Sebenarnya cuman luka ringan, tetapi Gara memaksaku menuju ke rumah sakit. Memang, aku yang dasarnya menerima, atau Gara yang keras kepala, pada akhirnya luka lecet tersebut dibawa ke rumah sakit juga.
Gara tetap setia mengomel. Lelaki itu mengatakan bahwa aku kurang berhati-hati, ceroboh, grusa-grusu, dan segala julukan lain keluar. Karena sedang dalam mode kalem, aku diam tak berkutik.
Arep mboyak, Mas! (Tidak peduli, Mas!)
"Lain kali hati-hati, Kale!" Gara berkata selepas kami memasuki mobil.
Seratus kata hati-hati memang sudah diucapkan sedari tadi. Memang dasarnya Gara!
"Aduh!"
"Kenapa?" Gara merapatkan tubuh bertanya dengan jarak dekat.
Padahal aku cuman mau akting untuk melancarkan aksi pemberontakan. Lah hasilnya malah di luar dugaan. Hatiku jedag-jedug enggak karuan. Woalah, biyung!
"Kalau kayak gini saya sakit lagi, Pak!"
"Kenapa? Apanya yang sakit?"
"Hipertensi gara-gara denger omongan Bapak! Mana ada sejarahnya dari Kerajaan Majapahit sampe sekarang, orang sakit diomelin? Gak ada!" ujarku sembari menguasai diri.
Wajah Gara yang dekat memang memberi sensasi kalang kabut. Memang ya, kegantengan seorang Gara tidak bisa ditampik. Namun, seorang Kaleya akan berusaha untuk menahan godaan saetan yang terkutuk.
Gara tersenyum tipis. Ia justru mulai menarik lenganku. Luka yang sudak dibalut kain kasa dan perban itu pun ditatap Gara sedemikian rupa.
Lantas, tanpa diaba-aba, sebuah kecupan manja mendarat dengan sempurna. Mataku semakin terbuka. Kewarasanku hilang beberapa detik, sepertinya.
"Obat mujarab, Kale!" ujarnya serasa tak berdosa.
"Bapak!" Aku melotot.
Deg-degan diperlakukan demikian membuatku ingin menempeleng kepala Gara. Lelaki itu hobi sekali berlaku seenaknya. Dasar! Mentang-mentang atasan bisa memperlakukan sewenang-wenang pada bawahan!
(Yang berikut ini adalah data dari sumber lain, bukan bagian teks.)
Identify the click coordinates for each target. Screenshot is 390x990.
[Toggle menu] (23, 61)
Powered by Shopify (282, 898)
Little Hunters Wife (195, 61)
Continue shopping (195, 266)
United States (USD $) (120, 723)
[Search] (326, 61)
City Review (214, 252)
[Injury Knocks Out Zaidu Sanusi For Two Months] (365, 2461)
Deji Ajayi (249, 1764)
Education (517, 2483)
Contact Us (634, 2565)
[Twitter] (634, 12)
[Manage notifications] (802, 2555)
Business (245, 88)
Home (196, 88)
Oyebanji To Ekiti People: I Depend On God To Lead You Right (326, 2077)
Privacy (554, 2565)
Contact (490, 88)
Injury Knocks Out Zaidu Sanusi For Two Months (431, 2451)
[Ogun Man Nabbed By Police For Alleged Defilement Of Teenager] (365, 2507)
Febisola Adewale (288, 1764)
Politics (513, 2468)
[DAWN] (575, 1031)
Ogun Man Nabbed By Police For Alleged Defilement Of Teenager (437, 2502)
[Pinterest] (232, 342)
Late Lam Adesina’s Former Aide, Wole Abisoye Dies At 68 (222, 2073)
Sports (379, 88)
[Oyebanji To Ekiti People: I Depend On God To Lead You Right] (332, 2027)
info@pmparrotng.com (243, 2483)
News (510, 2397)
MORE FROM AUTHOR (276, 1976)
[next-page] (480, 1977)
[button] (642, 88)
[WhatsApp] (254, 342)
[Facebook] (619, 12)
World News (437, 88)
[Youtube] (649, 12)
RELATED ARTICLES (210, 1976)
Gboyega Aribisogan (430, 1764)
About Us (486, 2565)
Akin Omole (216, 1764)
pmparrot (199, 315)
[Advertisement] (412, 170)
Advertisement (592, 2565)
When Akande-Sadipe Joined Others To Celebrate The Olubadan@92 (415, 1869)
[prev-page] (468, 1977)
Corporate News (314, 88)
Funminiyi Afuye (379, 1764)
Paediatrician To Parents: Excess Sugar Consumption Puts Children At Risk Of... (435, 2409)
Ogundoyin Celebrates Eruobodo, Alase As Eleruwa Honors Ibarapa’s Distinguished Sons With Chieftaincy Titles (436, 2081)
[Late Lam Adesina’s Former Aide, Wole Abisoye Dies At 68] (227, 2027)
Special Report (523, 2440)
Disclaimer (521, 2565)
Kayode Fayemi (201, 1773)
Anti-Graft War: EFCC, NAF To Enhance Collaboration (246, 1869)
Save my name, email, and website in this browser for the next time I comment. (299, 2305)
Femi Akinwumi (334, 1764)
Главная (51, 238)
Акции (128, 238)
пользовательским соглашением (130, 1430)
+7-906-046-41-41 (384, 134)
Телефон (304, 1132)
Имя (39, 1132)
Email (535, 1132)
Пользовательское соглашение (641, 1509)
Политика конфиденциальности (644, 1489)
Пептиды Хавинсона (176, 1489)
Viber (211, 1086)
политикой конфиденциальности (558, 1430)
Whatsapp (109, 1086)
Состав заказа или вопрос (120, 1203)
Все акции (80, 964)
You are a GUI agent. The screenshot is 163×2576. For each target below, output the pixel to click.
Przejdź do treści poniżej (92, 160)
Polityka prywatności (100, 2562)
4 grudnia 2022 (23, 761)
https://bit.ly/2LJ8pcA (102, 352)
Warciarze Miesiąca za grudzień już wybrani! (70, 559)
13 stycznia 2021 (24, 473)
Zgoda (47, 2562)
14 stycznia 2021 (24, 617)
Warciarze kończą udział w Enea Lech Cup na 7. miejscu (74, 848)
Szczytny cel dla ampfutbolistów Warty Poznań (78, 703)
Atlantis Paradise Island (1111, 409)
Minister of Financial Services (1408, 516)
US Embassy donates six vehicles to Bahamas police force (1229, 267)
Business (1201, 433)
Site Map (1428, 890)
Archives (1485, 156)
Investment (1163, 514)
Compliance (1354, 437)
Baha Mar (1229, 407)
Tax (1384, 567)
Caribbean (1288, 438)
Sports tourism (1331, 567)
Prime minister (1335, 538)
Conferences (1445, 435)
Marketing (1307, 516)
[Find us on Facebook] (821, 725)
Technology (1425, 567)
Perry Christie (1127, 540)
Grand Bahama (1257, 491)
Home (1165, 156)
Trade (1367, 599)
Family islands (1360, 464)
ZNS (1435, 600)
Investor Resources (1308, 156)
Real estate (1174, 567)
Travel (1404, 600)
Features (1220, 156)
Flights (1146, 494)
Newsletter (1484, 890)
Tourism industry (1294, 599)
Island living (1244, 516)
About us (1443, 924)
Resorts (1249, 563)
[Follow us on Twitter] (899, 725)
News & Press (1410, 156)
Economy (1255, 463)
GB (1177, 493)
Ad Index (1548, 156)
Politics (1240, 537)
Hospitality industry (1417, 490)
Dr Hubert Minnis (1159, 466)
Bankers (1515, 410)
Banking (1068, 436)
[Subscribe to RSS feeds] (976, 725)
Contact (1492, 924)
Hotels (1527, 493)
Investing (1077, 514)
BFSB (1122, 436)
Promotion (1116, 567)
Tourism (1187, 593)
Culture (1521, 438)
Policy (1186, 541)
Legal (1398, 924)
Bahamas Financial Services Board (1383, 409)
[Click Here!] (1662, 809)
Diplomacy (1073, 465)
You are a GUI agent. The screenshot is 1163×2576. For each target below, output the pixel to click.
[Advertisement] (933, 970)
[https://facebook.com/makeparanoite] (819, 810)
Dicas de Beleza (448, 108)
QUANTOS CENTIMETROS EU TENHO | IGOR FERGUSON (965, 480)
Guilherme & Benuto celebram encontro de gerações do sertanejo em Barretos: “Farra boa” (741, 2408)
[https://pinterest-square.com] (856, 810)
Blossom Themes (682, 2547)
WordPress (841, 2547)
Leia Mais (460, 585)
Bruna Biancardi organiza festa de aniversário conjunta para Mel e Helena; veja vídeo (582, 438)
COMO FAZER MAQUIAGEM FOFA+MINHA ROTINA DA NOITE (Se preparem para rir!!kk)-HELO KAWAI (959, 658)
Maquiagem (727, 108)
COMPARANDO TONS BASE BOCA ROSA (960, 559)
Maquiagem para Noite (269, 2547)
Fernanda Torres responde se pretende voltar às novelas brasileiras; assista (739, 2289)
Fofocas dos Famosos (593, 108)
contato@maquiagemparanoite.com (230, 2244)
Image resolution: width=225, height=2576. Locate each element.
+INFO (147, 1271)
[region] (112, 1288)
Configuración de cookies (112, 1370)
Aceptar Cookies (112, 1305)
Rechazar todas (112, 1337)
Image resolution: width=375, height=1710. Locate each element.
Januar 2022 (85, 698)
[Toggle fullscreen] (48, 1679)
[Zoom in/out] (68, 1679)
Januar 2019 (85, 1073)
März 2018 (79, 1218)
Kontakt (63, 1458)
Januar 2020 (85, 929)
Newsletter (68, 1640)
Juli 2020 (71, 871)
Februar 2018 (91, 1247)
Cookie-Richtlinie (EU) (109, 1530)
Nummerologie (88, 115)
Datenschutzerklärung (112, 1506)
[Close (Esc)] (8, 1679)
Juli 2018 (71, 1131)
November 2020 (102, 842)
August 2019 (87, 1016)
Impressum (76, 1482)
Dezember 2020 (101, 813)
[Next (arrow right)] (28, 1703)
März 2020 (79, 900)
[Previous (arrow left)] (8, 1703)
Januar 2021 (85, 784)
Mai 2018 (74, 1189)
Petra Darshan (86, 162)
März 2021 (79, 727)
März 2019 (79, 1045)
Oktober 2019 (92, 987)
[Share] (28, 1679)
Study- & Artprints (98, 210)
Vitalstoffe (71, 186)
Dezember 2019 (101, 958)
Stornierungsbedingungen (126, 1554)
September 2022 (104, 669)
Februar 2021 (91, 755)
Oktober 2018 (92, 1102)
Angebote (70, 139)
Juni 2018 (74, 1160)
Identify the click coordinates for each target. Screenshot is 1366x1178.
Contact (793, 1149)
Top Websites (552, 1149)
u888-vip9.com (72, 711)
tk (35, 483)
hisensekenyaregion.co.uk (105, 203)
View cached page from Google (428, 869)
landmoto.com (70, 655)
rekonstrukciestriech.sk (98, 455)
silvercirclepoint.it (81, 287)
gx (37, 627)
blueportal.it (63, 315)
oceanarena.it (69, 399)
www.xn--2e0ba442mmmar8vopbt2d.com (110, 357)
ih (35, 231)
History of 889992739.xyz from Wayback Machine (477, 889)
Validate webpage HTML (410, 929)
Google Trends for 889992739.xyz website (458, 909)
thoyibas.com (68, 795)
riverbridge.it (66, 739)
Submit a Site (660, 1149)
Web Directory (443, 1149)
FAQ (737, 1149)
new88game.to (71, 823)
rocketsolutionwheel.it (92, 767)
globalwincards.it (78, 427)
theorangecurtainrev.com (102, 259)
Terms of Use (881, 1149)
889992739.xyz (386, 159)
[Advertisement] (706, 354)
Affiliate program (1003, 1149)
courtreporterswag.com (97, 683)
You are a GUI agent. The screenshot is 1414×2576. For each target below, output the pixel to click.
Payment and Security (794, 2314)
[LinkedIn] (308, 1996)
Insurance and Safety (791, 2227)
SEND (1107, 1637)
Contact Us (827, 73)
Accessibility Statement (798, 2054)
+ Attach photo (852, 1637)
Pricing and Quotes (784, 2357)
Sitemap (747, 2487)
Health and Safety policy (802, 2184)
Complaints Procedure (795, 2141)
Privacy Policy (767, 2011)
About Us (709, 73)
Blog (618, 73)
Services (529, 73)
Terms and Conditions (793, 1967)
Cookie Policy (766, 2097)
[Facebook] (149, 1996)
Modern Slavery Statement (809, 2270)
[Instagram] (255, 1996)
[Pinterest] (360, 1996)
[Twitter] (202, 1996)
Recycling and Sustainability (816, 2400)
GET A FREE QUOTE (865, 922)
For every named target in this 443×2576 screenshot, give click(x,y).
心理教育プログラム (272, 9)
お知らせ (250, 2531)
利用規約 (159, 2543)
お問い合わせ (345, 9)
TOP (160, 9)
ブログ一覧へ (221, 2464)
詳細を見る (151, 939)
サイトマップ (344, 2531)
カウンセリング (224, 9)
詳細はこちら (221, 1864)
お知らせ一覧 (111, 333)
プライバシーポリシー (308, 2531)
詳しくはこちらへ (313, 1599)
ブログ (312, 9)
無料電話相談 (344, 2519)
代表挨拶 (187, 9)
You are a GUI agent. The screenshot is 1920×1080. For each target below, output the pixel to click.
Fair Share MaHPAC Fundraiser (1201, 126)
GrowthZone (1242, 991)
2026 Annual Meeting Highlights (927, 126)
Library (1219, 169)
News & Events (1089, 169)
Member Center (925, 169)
"Kalau dulu, sewaktu kecil, tiap ada luka terbuka, Ibuku ngasih ludah. Aku cuma ngasih kecupan, respons kamu langsung kayak gitu. Mau kukasih ludah?" tanyanya menaik turunkan alis.
Iyuh! Ya kali aku mau mencium bau jigong milik Gara?! Ora level!
"Panadol tetap mujarab," ujarku keki.
"Ludah itu alami, Kale!"
"Panadol setia setiap saat!" tekanku gemas.
Gara tertawa. "Itu jargonnya Rexona!"
Oh iya! Aku lupa. Tapi, aku hanya melengos mendengar ejekan Gara.
"Atau mau kukasih ludah di tempat lain?"
Maksud loe?
Kujewer kuping Gara segera. Lelaki itu merintih kesakitan. Di depan, Pak Pur terkikik geli.
"Bu Kaleya sama Pak Gara mirip suami istri. Kapan nikahnya?" celetuk lelaki paruh baya itu.
"Sembarangan," ujarku mencebik kesal.
Gara sudah terlepas dan menggosok telinganya yang memerah. Sukurin. Makanya jadi lelaki jangan banyak tingkah.
"Jujur, Pak Pur. Kalau jadi suami Kaleya harus siap fisik sama mental. Bisa aja baru tiga hari jadi suami Kaleya, telinganya hilang satu."
Bajigur!
"Emang aku seberingas itu?" tanyaku menahan kesal.
"Beringas emang. Tapi kalau beringasnya di ranjang gapapa ya, Pak?!"

KAMU SEDANG MEMBACA
Jual Mantan (Completed)
Romance"DIJUAL MANTAN! *Harga terjangkau: sepuluh ribuan. *Wajahnya tampan, mapan, tapi suka melakukan pengekangan. *Umur tua, tetapi stamina jangan ditanya. Minat? Hubungi nomor di bawah ini! Sssttt spek oppa korea jangan dianggurin, Gaes! Note: grati...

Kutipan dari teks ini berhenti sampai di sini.